Kiara
Customary for my station. A modest robe of coarse linen, the color of ash—without crest, without thread of gold. No colors, no sigil. Only a plain veil drawn low and a leather-bound book of psalms pressed to my chest. That was all I carried. It was enough to pass unnoticed through the morning crowd.
The streets had changed since I last walked them. Or perhaps it was I who had.
Children no longer ran freely. Vendors spoke in murmurs. At the edge of the market, a soldier struck a boy for stealing dates. No one intervened. Not even the
I did not.
I watched.
By midday, I made my way to the square. I told myself it was out of duty—to bear witness, to record, to understand. But the truth nestled deeper, murkier.
I wanted to see if justice had a face.
The scaffold had been rebuilt. Crude, functional. No drapery, no speech. Only rope and wood and silence.

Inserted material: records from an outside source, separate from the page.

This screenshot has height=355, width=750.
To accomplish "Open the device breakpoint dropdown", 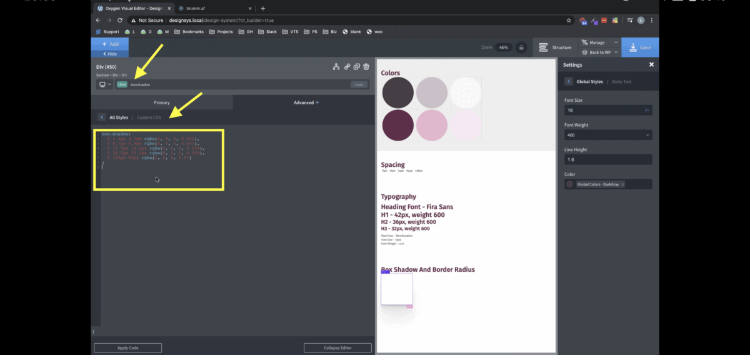I will [104, 84].
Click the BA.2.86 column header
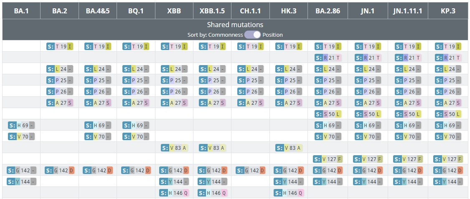 pyautogui.click(x=327, y=11)
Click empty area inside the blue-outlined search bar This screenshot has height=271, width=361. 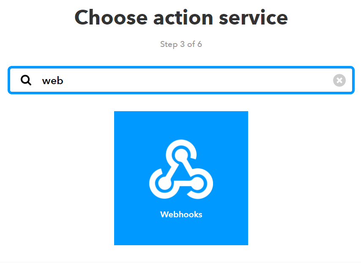tap(196, 80)
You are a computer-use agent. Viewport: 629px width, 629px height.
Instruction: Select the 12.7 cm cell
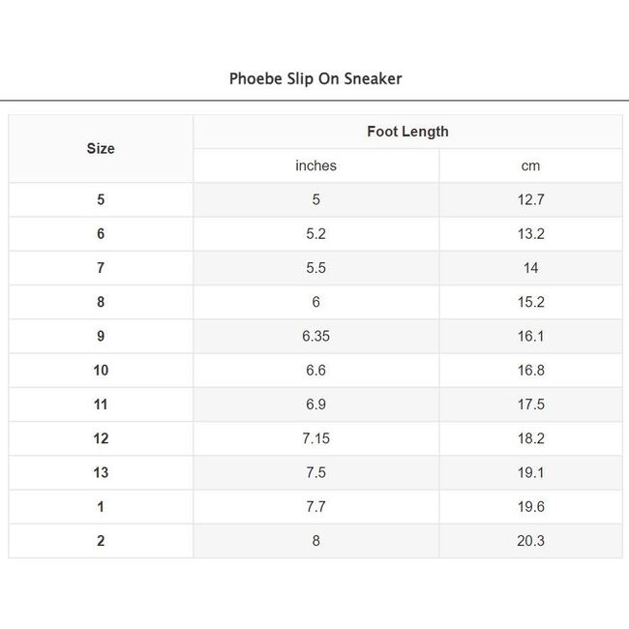530,200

A low hum of voices stirred around me. Some held prayer scrolls. Others held stones in their hands. I stood at the edge of it all, hood low, a ghost among the living.

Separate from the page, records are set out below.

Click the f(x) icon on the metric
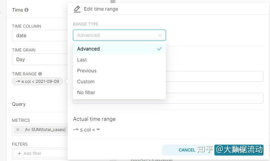 27,130
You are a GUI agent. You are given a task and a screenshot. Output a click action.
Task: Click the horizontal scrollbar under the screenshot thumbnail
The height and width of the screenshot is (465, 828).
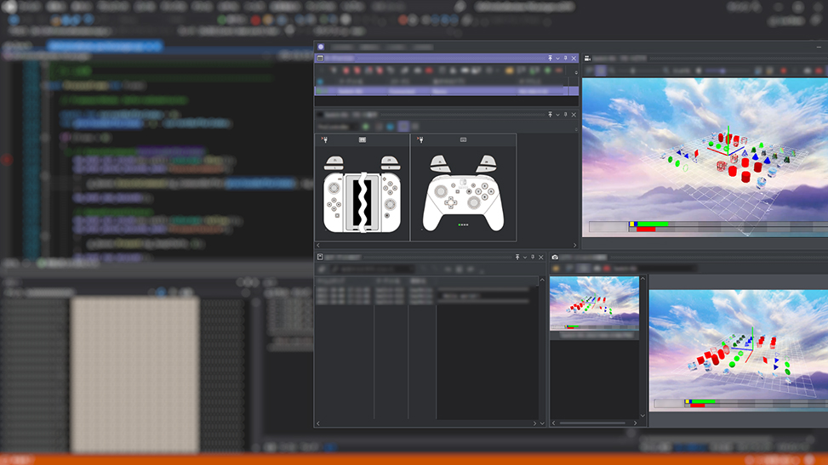coord(593,422)
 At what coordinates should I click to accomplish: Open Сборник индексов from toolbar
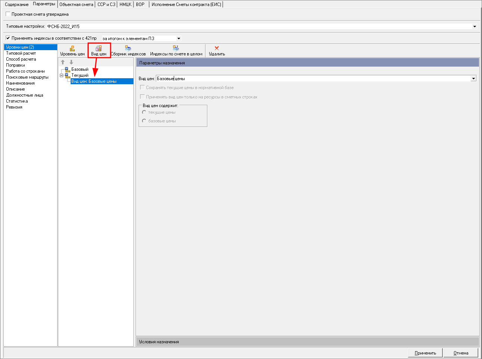coord(128,49)
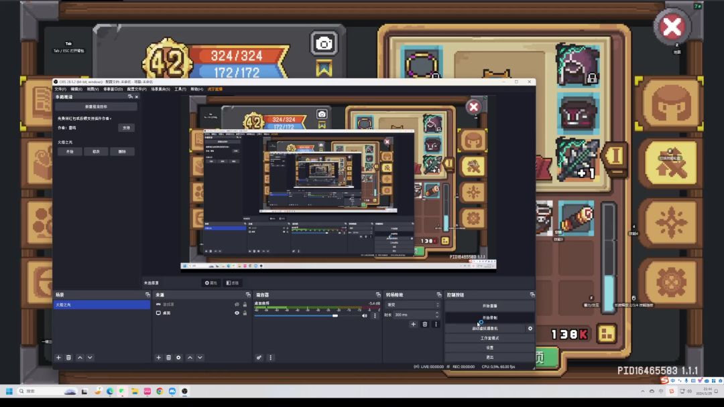Toggle the lock on the 桌面 source
The image size is (724, 407).
pyautogui.click(x=245, y=313)
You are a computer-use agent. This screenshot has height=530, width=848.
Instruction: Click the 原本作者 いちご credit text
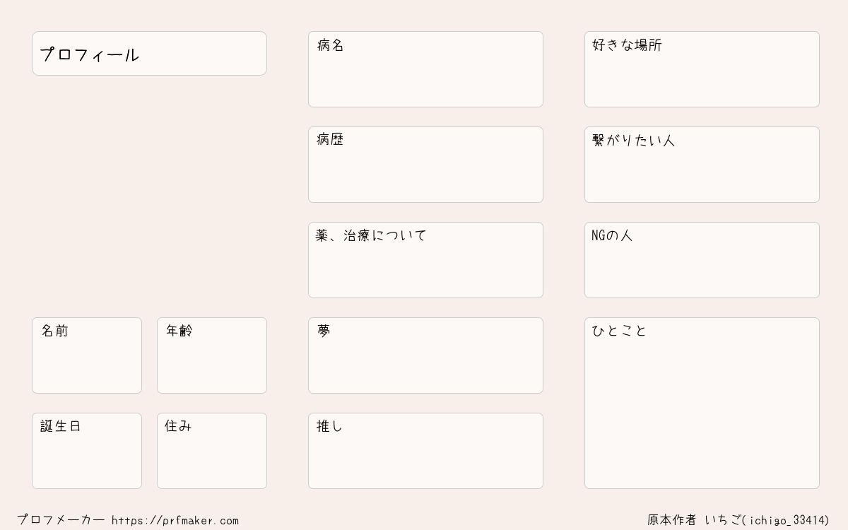click(694, 520)
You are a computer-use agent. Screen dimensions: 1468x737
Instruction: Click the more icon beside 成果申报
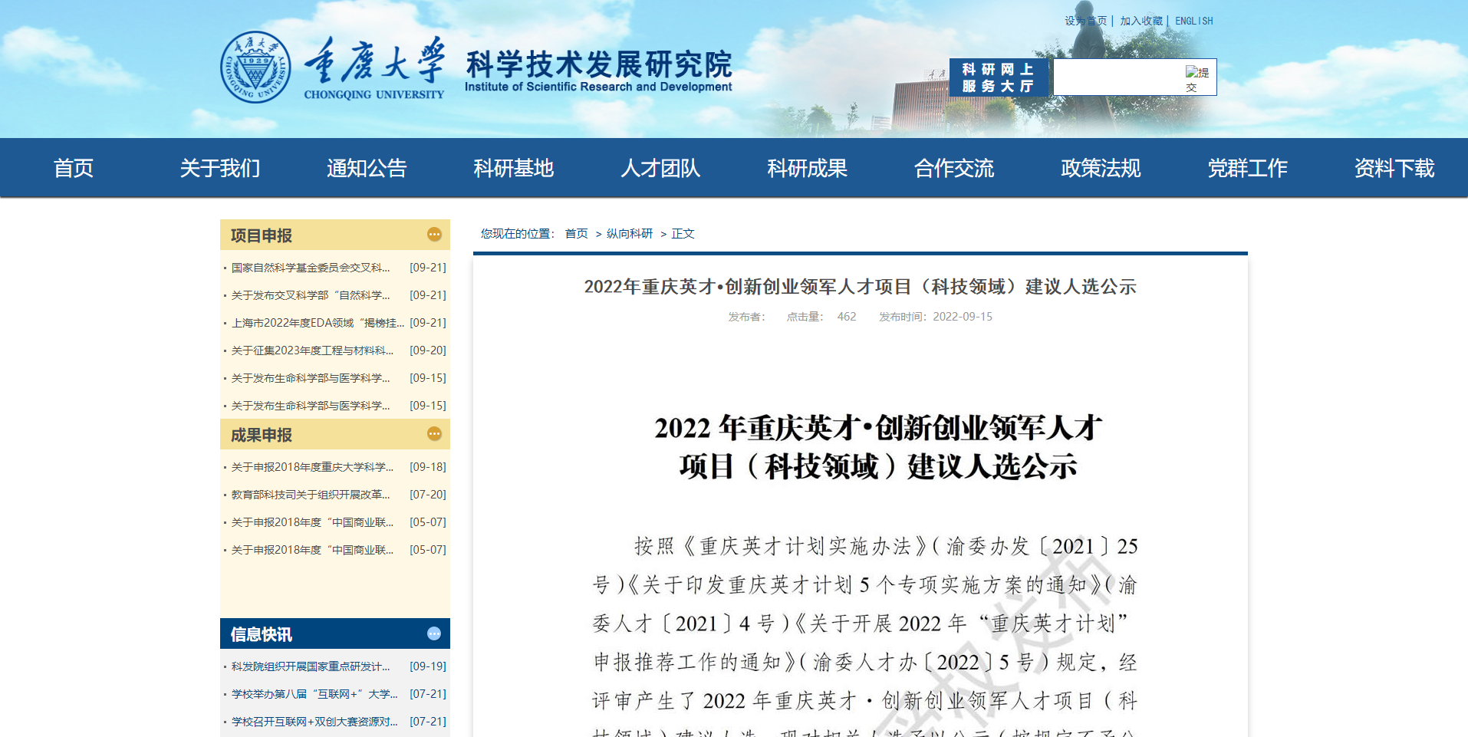coord(434,434)
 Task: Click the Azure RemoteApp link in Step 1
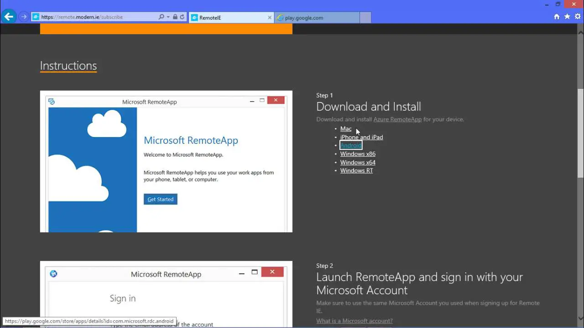397,119
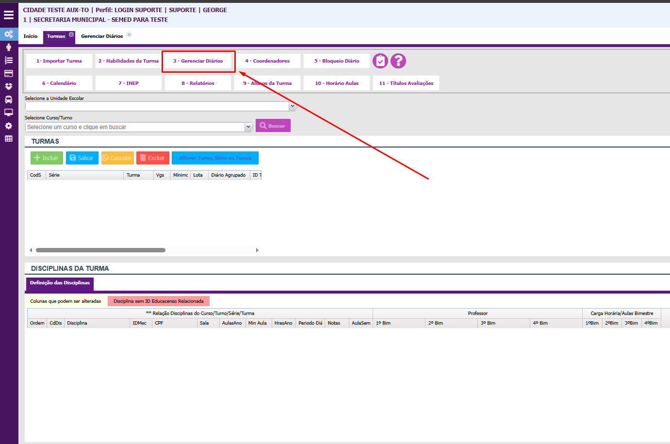The width and height of the screenshot is (670, 444).
Task: Open the person icon sidebar section
Action: (9, 47)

And then they brought him out.
Tashi.
The man who once governed the southern provinces. Who once gave grain to starving pilgrims. Who now walked like a sack of bones, chained at wrist and throat, his dignity trailing behind him like a shadow long discarded.
No words were spoken.
Only the trumpet call.
I waited for the crowd's cheer.
But it never came.
Instead: hush. The silence of witnessing something irreversible.

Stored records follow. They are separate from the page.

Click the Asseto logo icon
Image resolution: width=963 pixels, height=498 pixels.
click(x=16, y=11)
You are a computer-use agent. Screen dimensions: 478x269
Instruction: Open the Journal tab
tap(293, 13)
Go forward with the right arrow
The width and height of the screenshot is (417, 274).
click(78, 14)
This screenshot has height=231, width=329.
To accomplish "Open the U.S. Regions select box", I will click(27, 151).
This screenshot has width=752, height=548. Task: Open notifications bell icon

A woman nearby crossed herself, muttering blessings not to Tashi, but to the sky. Another man whispered, "He was a father, too."
I turned away before the rope tightened.
Later that evening, the church summoned me. Not formally. Just a whispered message left beneath my chamber door.
They met me beneath the chapel, in the stone sanctum that smelled of damp scrolls and ash oil. Three elders sat beside a table of untouched bread.
"You were seen at the square," one said.
I bowed. "I was observing."
"Good," said another. "It is important we remain present. Justice must be weighed by more than the sword."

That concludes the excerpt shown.